◆ TEXTAUSZUG
Der Beschluss des BGH 

Nach Ansicht des BGH lagen keine Zulassungsgründe vor, die Revision hätte auch keine Aussicht auf Erfolg. Das Berufungsgericht hatte die Zulassungsfrage aufgeworfen, ob die Urheberschaft vom Urheber des den Karten zugrunde liegenden Zeichenschlüssels abhängt. Der Frage kommt aber laut BGH keine grundsätzliche Bedeutung zu.

Eine Rechtssache hat grundsätzliche Bedeutung, wenn sie eine für die Entscheidung erhebliche, klärungsbedürftige und -fähige Rechtsfrage aufwirft. Diese muss sich auch in einer unbestimmten Vielzahl von Fällen stellen können und deswegen das abstrakte Interesse der Allgemeinheit an der einheitlichen Entwicklung und Handhabung des Rechts berühren, also allgemein von Bedeutung sein. 

Wenn die durch das Berufungsurteil aufgeworfene Rechtsfrage zweifelhaft ist, also über Umfang und Bedeutung einer Rechtsnorm Unklarheiten bestehen, ist diese Rechtsfrage klärungsbedürftig. Derartige Unklarheiten bestehen zum Beispiel, wenn zu einer Rechtsfrage keine Entscheidung des BGH existiert und sie von mehreren Oberlandesgerichten unterschiedlich beantwortet wird. Auch bei einer uneinheitlichen Beurteilung der Literatur kann eine Rechtsfrage klärungsbedürftig sein, aber nicht, wenn abweichende Literaturmeinungen vereinzelt geblieben oder nicht nachvollziehbar sind. 

An einer solchen Klärungsbedürftigkeit der vom Berufungsgericht aufgeworfenen Frage fehlte es hier.

Nach § 7 UrhG ist Urheber der Schöpfer des Werkes. Wenn mehrere Personen am Werk beteiligt sind, hängt die Schöpfereigenschaft davon ab, wer einen tatsächlich schöpferischen Beitrag und wer lediglich einen nichtschöpferischen Gehilfenbeitrag geleistet hat. Die mechanische Durchführung oder Ausgestaltung der Vorgabe ist nichtschöpferisch, wenn kein Spielraum für eigene individuelle schöpferische Gestaltung bleibt, sodass keine Urheberschaft vorliegt. Der Hersteller von Karten, der an Vorgaben wie Zeichenschlüssel und Musterblätter gebunden ist und keine Freiheiten hat, um eine für den Urheberrechtsschutz ausreichende individuelle kartografische Leistung zu erreichen, ist kein Urheber. 

Auch die Revision hatte keine Aussicht auf Erfolg. Sie machte geltend, dass das Berufungsgericht es rechtsfehlerhaft versäumt habe, Feststellungen zum geistig-schöpferischen Gehalt des Zeichenschlüssels zu treffen.

◆ AUFGABENSTELLUNG
Übertragen Sie aus dem Textauszug zum BGH-Beschluss alles von „Eine Rechtssache hat“ bis hinunter zu „von Bedeutung sein.“ wortgetreu.

◆ GESPEICHERTE DATEN
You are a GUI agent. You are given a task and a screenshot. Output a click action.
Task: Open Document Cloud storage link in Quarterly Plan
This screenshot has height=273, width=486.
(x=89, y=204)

◆ ERGEBNIS DER AUFGABE
Eine Rechtssache hat grundsätzliche Bedeutung, wenn sie eine für die Entscheidung erhebliche, klärungsbedürftige und -fähige Rechtsfrage aufwirft. Diese muss sich auch in einer unbestimmten Vielzahl von Fällen stellen können und deswegen das abstrakte Interesse der Allgemeinheit an der einheitlichen Entwicklung und Handhabung des Rechts berühren, also allgemein von Bedeutung sein.